ABSTRACT

What does the ‘socio’ in socio-legal studies mean, and what does it do? No doubt, it means different things to different people, and to some it is simply a portmanteau term. For many, it indicates a relationship between law and society, either narrowly in terms of empirical and pragmatic questions as to the impact of law and legal reform, or, more broadly, in theoretical terms as to how we understand both the nature of law and the relationship between legal forms and institutions and social relations. My work has been in the latter area, where one might expect the nature of the socio to have come under close scrutiny. I am not aware that it has, but it is an interesting and challenging question to think about what it denotes. In this chapter, I am interested in the relationship between the socio and

something else, the ‘ethical’, and for two reasons. The first is that I wish to argue that an ethical understanding lies at the core of the socio, and is not separable from it. This is despite the fact that the socio has generally been conceived as a problematic that, through its modernist commitments, is distinct from and superior to ethical enquiry. In my view, the socio has to be understood not as a master-perspective, but as an approach that participates in a deeper understanding of law and society, one that has often not been properly comprehended, as constellating socio-historical and ethical commitments. The second reason is that it seems to me that the socio is nonetheless absolutely

crucial to an understanding of the particular ethical commitments that animate our understanding of law. When we look at legal studies, we see a variety of such

commitments on display.

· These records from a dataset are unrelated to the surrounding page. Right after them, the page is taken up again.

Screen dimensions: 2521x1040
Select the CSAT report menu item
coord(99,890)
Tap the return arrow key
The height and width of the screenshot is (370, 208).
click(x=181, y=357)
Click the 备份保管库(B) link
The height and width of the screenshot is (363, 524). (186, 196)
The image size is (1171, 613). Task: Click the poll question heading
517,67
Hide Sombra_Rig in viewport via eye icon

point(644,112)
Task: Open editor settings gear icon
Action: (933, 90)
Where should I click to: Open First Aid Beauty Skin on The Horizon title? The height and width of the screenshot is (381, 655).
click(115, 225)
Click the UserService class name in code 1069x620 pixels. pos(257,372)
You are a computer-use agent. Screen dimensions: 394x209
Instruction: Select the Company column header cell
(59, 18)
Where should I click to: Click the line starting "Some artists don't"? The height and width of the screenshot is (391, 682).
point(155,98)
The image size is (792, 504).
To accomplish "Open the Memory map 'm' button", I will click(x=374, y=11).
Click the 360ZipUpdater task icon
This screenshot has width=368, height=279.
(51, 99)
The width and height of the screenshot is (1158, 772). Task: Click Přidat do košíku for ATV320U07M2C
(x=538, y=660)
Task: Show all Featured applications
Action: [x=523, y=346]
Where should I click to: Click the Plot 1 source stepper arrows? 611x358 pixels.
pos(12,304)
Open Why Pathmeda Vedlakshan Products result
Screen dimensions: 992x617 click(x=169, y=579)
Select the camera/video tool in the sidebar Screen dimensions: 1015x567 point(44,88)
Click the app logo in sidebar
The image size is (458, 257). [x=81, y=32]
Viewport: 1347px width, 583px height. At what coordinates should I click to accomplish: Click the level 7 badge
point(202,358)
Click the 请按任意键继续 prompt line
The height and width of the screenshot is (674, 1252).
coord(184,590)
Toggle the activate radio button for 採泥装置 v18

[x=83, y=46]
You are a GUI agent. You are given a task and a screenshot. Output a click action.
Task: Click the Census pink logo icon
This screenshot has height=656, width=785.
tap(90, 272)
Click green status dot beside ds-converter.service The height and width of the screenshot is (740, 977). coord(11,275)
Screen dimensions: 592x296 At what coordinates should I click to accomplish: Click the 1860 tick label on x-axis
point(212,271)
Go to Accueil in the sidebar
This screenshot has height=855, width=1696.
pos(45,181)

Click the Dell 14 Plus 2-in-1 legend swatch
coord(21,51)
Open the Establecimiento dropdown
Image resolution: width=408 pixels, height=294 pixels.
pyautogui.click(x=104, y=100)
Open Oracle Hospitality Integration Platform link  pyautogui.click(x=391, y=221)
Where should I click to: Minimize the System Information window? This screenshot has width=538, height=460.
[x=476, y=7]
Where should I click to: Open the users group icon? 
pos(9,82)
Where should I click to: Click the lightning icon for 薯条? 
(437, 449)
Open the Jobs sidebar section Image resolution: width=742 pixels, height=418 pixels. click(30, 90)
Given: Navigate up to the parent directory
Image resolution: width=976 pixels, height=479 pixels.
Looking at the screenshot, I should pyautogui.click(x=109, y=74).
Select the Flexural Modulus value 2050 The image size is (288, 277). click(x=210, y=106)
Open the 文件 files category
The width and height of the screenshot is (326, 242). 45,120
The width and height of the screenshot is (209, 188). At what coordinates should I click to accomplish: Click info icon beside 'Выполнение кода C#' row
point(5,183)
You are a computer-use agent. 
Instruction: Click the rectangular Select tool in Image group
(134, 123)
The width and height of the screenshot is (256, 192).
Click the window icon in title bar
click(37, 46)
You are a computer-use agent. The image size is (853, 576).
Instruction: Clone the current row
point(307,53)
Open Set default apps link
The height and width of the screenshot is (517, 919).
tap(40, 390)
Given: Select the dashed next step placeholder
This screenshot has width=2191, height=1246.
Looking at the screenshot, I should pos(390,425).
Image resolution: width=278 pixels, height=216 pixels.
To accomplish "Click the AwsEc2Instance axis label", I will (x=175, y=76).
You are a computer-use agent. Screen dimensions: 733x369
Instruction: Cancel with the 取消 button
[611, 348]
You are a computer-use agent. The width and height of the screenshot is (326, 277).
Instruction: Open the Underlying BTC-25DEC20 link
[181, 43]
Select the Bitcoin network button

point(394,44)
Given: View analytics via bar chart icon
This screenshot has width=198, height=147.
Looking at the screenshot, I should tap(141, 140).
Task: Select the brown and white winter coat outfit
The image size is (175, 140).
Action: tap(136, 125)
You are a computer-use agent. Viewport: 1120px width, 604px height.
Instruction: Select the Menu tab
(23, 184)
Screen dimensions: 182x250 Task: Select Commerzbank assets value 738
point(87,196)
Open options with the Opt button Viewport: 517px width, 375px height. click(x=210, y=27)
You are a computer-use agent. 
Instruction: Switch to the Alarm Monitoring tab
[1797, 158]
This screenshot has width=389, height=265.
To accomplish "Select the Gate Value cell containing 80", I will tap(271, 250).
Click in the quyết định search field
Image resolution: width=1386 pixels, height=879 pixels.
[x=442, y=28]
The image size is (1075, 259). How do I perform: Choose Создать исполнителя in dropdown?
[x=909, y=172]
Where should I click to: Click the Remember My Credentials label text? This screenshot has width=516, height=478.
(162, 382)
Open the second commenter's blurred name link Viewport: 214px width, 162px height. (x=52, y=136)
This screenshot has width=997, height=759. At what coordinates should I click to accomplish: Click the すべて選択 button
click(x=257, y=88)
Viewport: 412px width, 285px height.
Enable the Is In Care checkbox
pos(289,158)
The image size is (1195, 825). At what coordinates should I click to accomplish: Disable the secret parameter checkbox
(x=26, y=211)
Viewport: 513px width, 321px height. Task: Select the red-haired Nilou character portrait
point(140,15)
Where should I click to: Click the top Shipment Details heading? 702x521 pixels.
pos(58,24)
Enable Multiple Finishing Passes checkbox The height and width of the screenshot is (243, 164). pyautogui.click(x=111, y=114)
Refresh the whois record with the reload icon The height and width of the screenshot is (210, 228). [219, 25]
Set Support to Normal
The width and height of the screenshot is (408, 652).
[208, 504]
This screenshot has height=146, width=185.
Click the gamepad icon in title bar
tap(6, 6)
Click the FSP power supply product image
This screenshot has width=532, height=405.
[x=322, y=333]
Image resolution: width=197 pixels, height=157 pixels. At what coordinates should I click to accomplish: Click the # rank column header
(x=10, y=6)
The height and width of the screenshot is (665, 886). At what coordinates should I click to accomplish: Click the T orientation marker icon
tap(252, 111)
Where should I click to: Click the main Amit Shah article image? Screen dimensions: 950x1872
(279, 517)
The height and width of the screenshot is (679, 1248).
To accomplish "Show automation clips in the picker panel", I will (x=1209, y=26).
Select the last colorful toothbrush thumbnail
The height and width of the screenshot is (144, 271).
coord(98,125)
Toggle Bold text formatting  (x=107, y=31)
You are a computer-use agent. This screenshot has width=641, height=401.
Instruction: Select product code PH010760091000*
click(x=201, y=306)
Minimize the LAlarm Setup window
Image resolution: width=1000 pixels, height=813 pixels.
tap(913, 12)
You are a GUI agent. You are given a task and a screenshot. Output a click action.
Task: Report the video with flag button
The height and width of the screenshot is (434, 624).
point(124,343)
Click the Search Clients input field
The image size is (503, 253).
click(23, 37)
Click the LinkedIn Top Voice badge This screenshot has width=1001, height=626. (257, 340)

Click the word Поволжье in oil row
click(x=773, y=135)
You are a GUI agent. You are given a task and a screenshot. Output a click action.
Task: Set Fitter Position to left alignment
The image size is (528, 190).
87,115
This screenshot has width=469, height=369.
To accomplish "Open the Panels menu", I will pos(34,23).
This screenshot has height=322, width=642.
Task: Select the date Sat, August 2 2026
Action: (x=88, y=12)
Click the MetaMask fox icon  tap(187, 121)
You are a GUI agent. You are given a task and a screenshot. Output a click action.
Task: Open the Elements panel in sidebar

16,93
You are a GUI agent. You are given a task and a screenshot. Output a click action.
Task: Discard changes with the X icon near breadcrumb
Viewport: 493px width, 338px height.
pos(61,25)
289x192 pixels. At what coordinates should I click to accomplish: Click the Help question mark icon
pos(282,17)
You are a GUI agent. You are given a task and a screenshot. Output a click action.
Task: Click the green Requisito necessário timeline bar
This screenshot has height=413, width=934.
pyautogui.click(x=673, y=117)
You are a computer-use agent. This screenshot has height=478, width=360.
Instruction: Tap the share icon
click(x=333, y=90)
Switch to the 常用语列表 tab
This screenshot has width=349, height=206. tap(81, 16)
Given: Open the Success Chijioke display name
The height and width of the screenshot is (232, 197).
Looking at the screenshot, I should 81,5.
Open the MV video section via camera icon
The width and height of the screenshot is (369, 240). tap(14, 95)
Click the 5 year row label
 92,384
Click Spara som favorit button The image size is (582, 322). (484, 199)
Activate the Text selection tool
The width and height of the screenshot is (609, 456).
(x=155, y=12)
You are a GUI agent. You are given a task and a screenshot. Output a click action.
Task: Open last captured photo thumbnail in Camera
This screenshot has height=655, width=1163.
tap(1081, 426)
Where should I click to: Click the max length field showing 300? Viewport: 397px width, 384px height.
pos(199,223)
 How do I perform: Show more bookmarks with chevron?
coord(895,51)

From an orthodox standpoint, the main position is generally Kantian in a broad sense. By this I mean that there is support for the forms of law as mechanisms for supporting a liberal society in which individual commitments to agency and responsibility lie at the core. The politically important idea of the rule of law essentially entails such commitments notwithstanding the plurality of variations on a theme – individualist, communitarian, perfectionist and non-perfectionist – it invokes. From a critical standpoint, a variety of theorists have proposed that these ideas

of individual liberty, agency, responsibility are barren, or worse that they are the means by which the master’s work of enslavement is carried out. Here, one could include theorists such as Foucault, Agamben, Derrida, Adorno, as well as postcolonial and some branches of Marxist theory. On both sides, however, these arguments seem to me to be one-sided. Liberal theory does not appreciate the historical and socio-political commitments it masks, whilst critical theory too quickly denies the ethical validity in liberalism, and law. We do not seem capable of grasping in a nuanced and complex way how

juridical ideas of freedom both have a first order normative import and are complicit in hiding power. The key to a more subtle approach is to see how such ideas are historically shaped and ‘thrown’, yet retain something of their axiological (i.e. their ethically compelling) validity. So the second argument I wish to make here is that an understanding of the socio is crucial to an understanding of modern ethical approaches to law. The socio and the ethical thus have a relationship of mutual entailment, and cannot properly be separated. The ethical lies at the heart of the socio, and the socio informs and structures actually existing ethics. This essay is tentative and exploratory. It seeks to identify a big picture and to

travel in directions that modern-day legal, philosophical and, indeed, critical minds are unused to exploring. The direction of the argument is as follows. In the next section, I argue (briefly) that the ethical dimension that is immanent in sociolegal enquiry has been blocked since a 19th century ‘pact’ struck between Kantian philosophy and an emergent social science, and this needs to be unblocked. I argue that despite its emphasis on ethics, post structural philosophy is also implicated, by way of inversion, in this block. The third section argues, on the basis of modern legal issues, that the ethical dimension is intrinsic to understanding what is at stake in law, even from the point of view of a socio-legal approach. It has the form of an immanent critique of what the socio-legal lacks. The fourth section then considers what an ethical axiology of and for human being might look like, focusing on concepts of freedom and solidarity. On this basis, the argument then goes in two opposing directions. In a fifth

section, I go back to the socio-legal issues explored in the second section and show how an ethics of freedom and solidarity illuminates them. I show how an ethical dimension is crucial to a full understanding, including a sociohistorical understanding, of legal phenomena. The socio-legal connotes the ethical, and is impoverished without it. This answers my first question above: what is the socio?